What to do
Return every line of the entries below that contains the word "each".

Material for this task
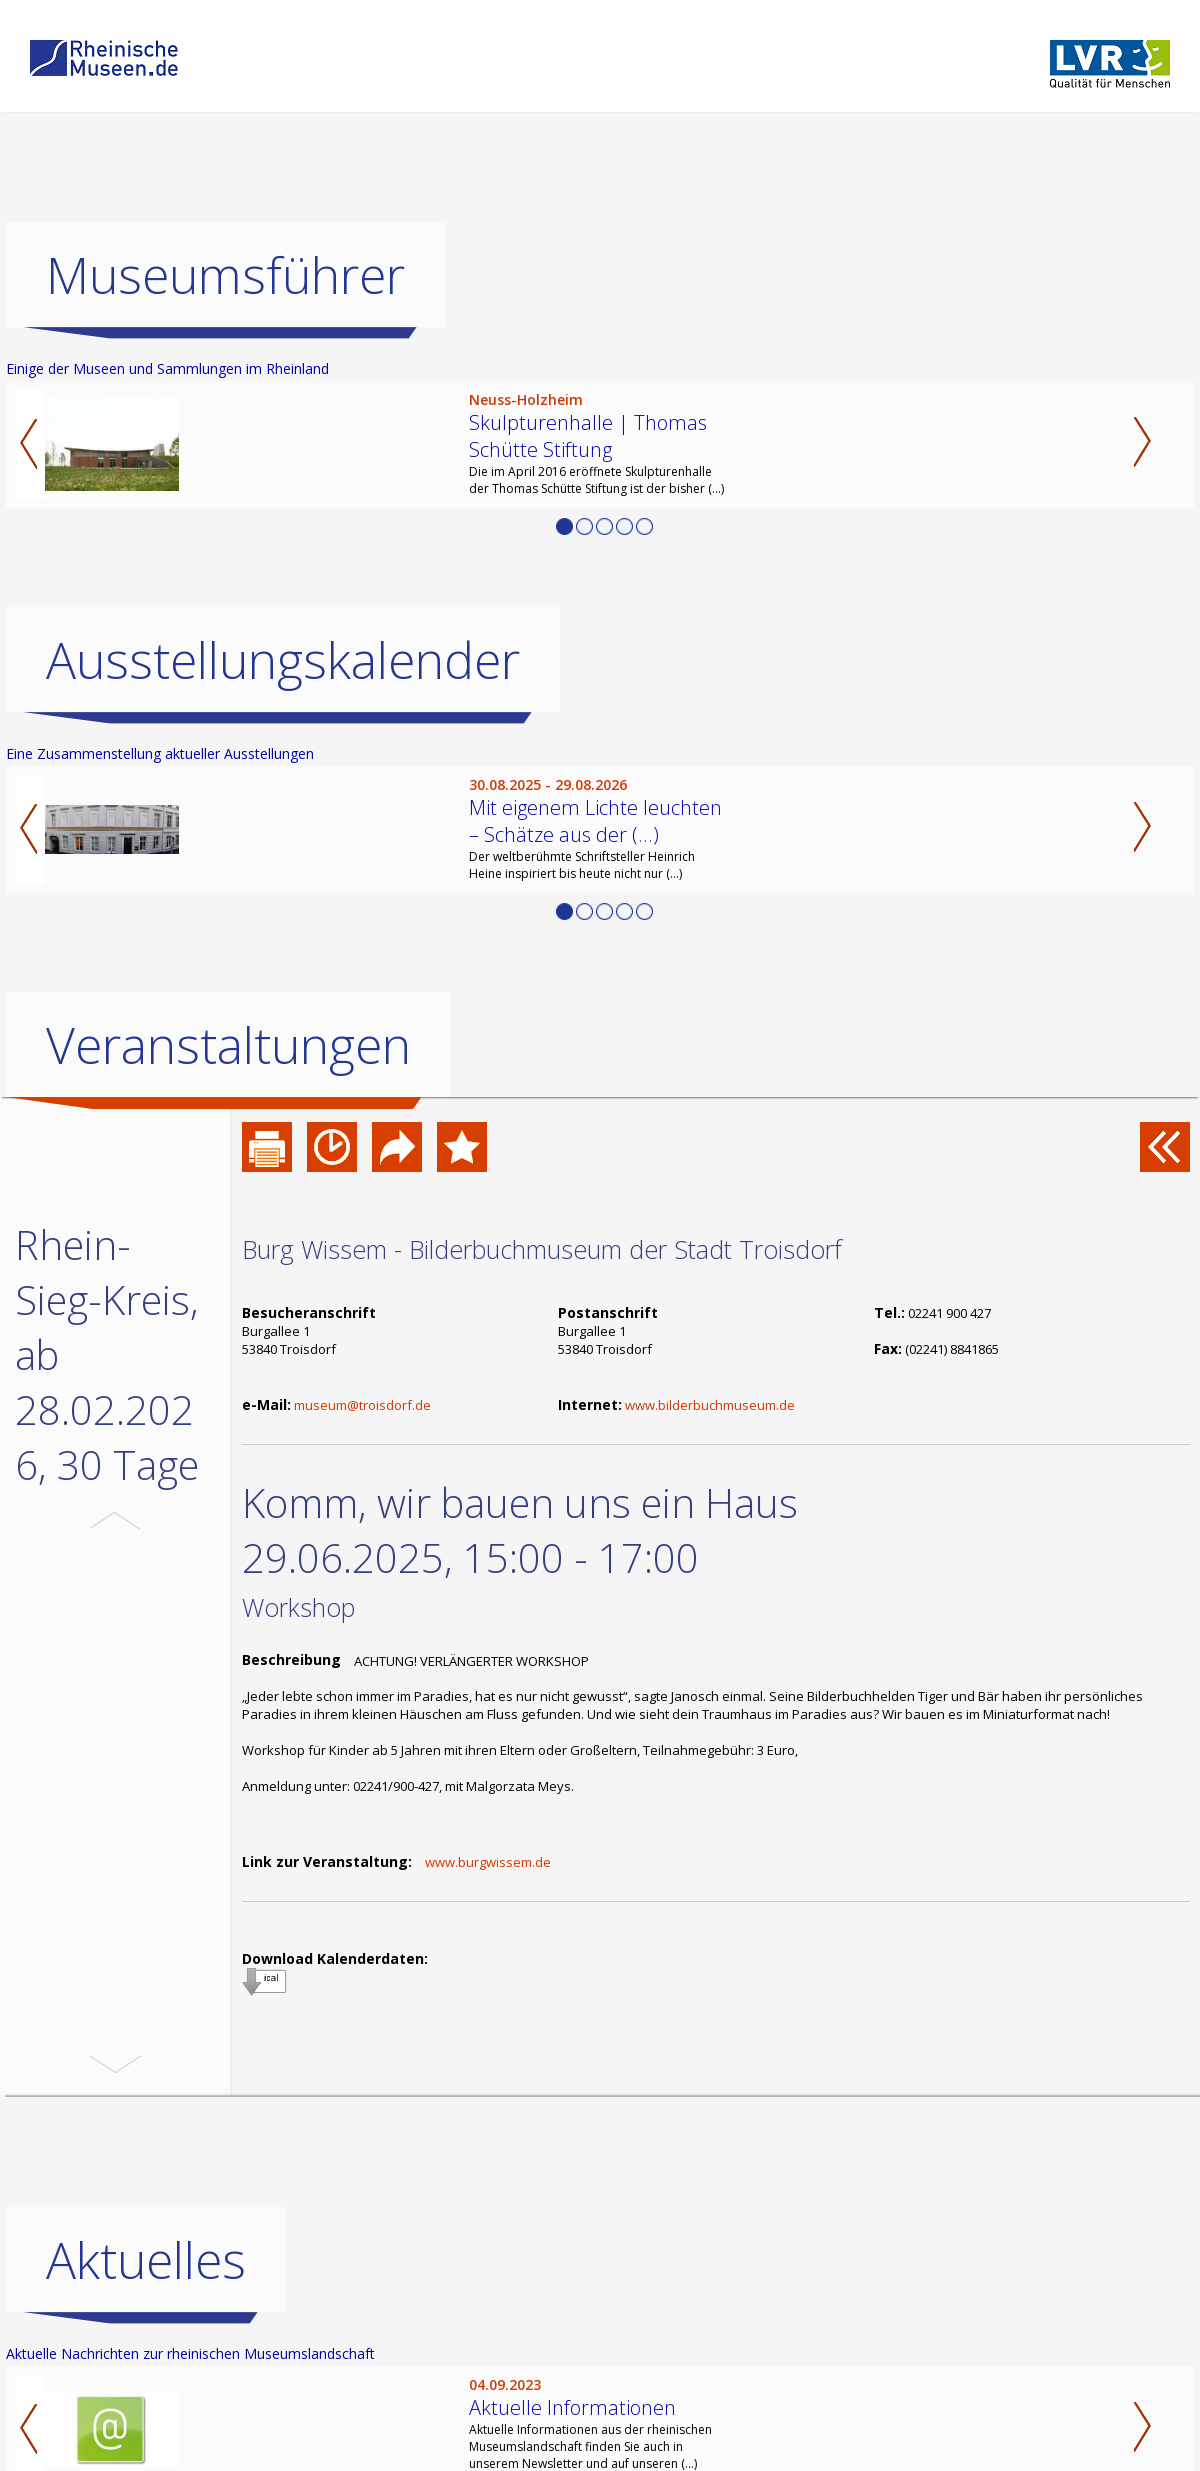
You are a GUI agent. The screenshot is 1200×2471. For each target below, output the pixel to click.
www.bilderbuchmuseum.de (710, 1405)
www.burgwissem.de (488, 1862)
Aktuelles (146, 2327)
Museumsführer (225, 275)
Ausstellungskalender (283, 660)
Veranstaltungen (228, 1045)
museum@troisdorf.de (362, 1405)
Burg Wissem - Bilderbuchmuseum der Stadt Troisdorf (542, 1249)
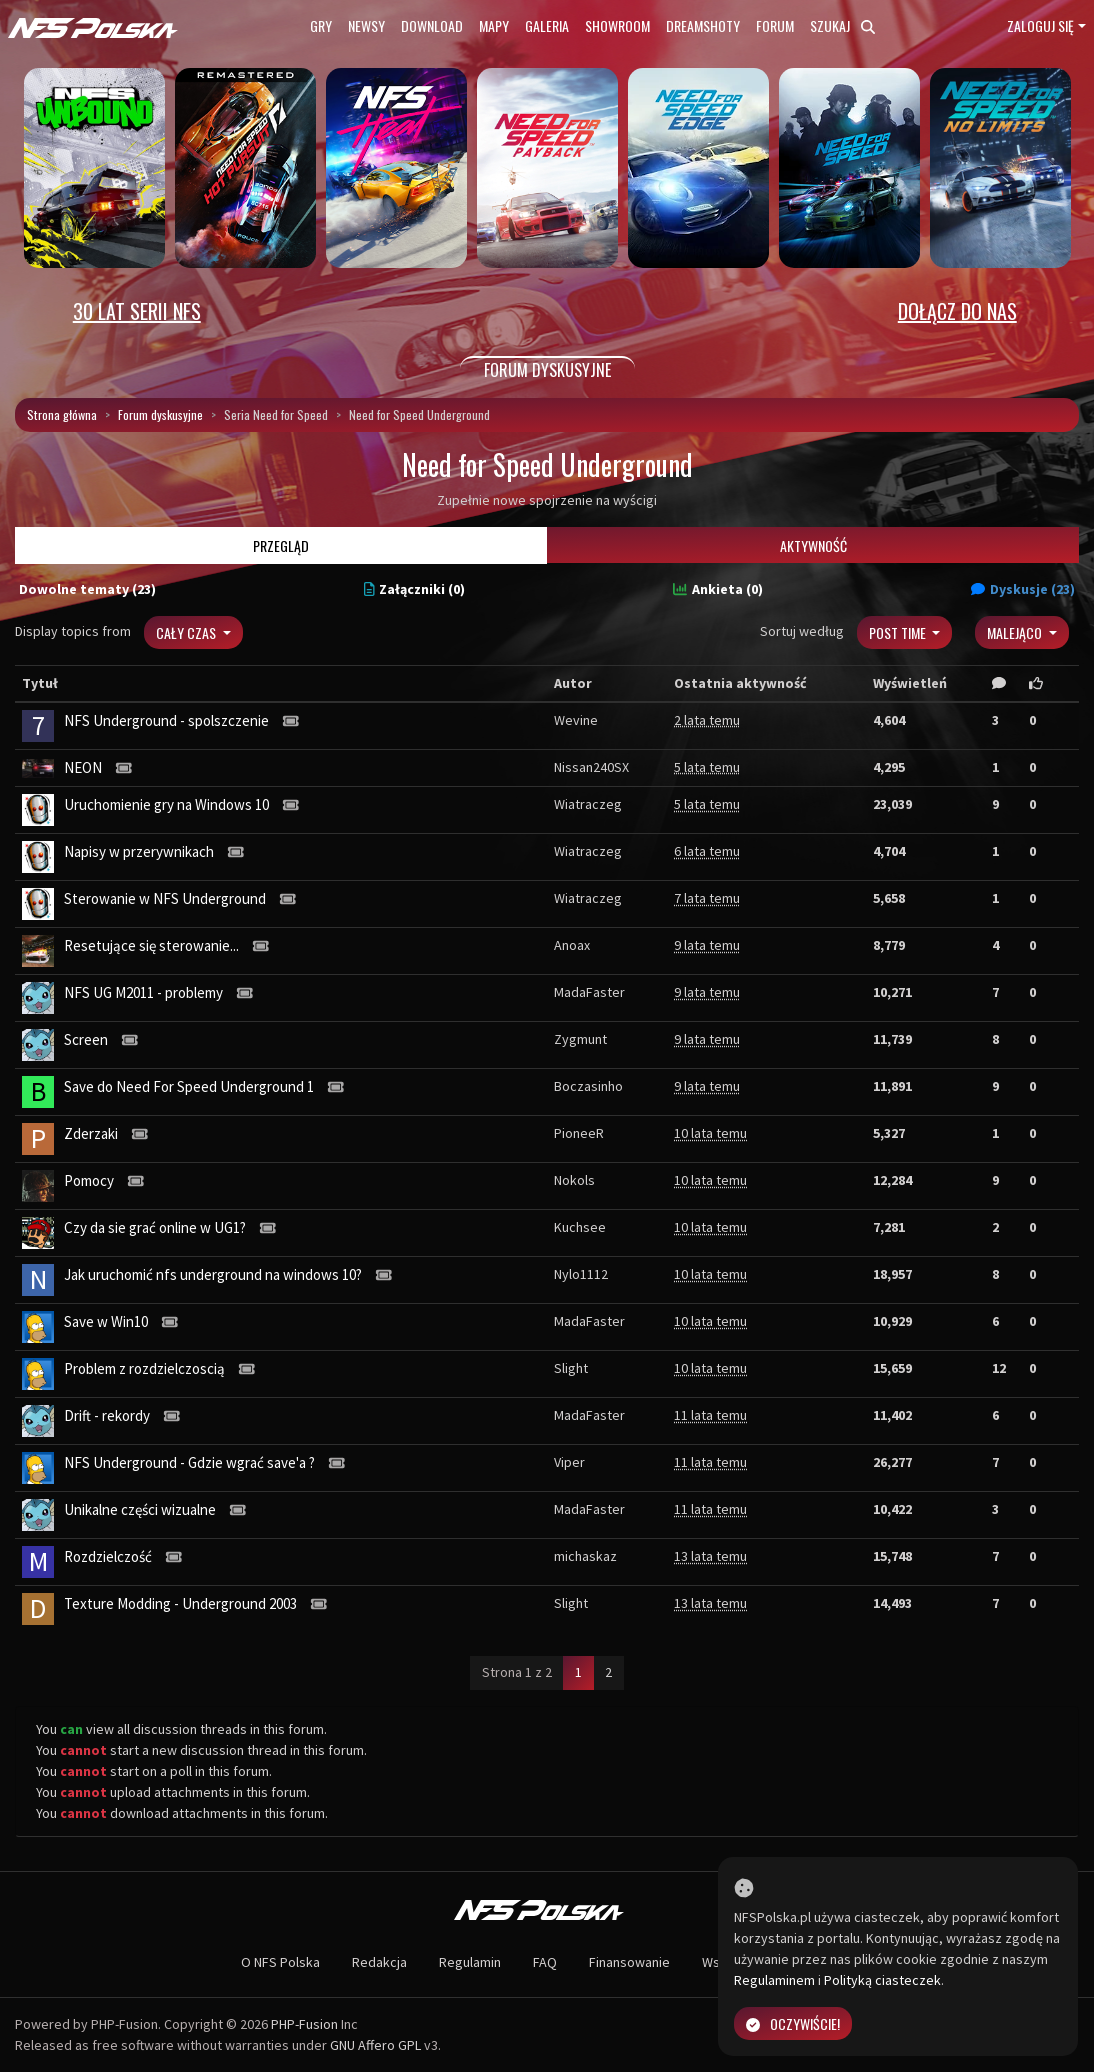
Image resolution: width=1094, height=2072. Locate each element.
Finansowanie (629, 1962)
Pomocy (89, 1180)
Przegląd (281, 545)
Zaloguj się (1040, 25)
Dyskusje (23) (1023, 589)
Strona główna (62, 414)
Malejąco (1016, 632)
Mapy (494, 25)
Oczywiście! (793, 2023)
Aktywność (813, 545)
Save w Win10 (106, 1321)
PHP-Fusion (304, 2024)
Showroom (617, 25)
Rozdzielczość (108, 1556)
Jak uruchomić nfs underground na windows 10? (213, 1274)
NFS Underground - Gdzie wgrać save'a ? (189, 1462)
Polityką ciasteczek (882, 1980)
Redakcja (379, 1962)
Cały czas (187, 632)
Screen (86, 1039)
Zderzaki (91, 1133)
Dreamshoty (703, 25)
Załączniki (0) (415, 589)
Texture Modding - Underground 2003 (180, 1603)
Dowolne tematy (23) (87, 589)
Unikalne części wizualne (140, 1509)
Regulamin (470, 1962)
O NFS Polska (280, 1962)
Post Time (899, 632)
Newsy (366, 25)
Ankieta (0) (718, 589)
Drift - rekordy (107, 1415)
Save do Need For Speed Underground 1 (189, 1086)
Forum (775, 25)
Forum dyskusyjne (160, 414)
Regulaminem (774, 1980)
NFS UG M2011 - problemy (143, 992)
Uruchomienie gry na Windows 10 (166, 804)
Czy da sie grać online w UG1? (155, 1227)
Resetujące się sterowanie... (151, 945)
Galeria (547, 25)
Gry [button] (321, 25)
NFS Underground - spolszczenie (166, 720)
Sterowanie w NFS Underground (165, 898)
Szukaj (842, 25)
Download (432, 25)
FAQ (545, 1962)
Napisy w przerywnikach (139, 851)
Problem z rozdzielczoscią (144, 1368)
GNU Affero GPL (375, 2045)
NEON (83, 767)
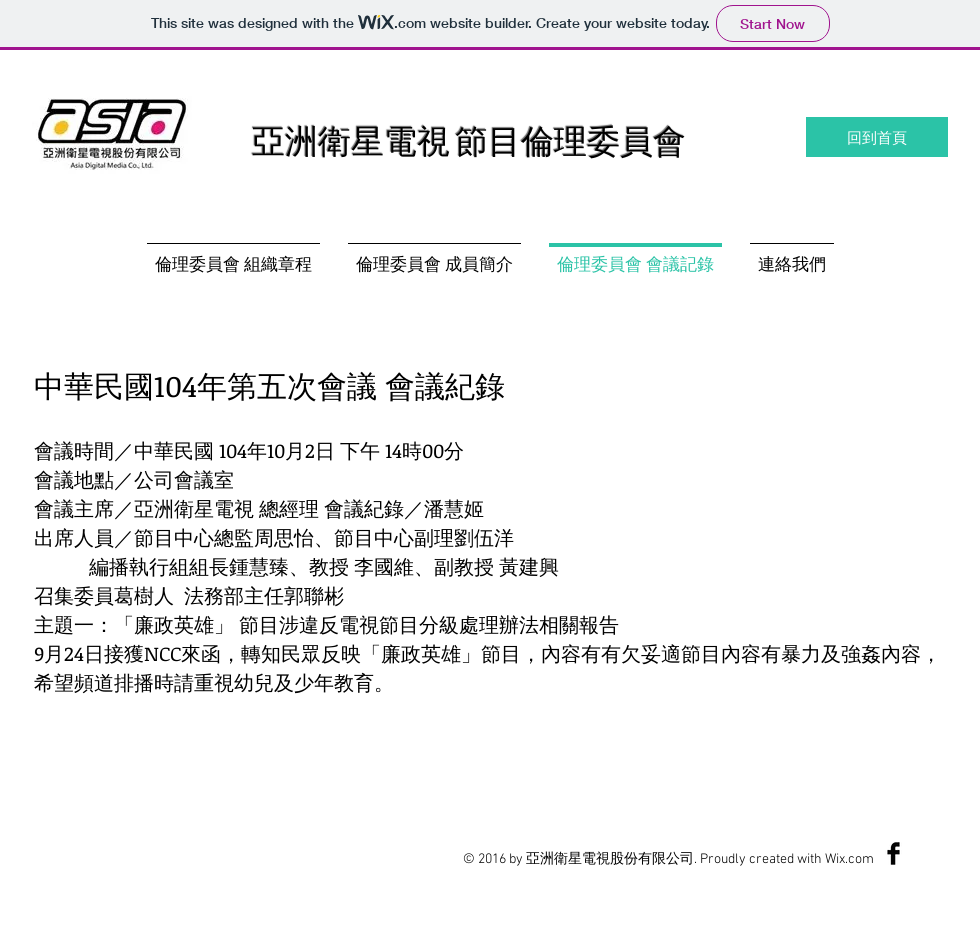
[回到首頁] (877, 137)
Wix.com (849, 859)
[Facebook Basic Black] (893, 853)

Expected answer
You are a GUI agent. The screenshot is 1200×2471. For each target below, output the pixel to click.
Image resolution: width=1094, height=2072. Locate each element.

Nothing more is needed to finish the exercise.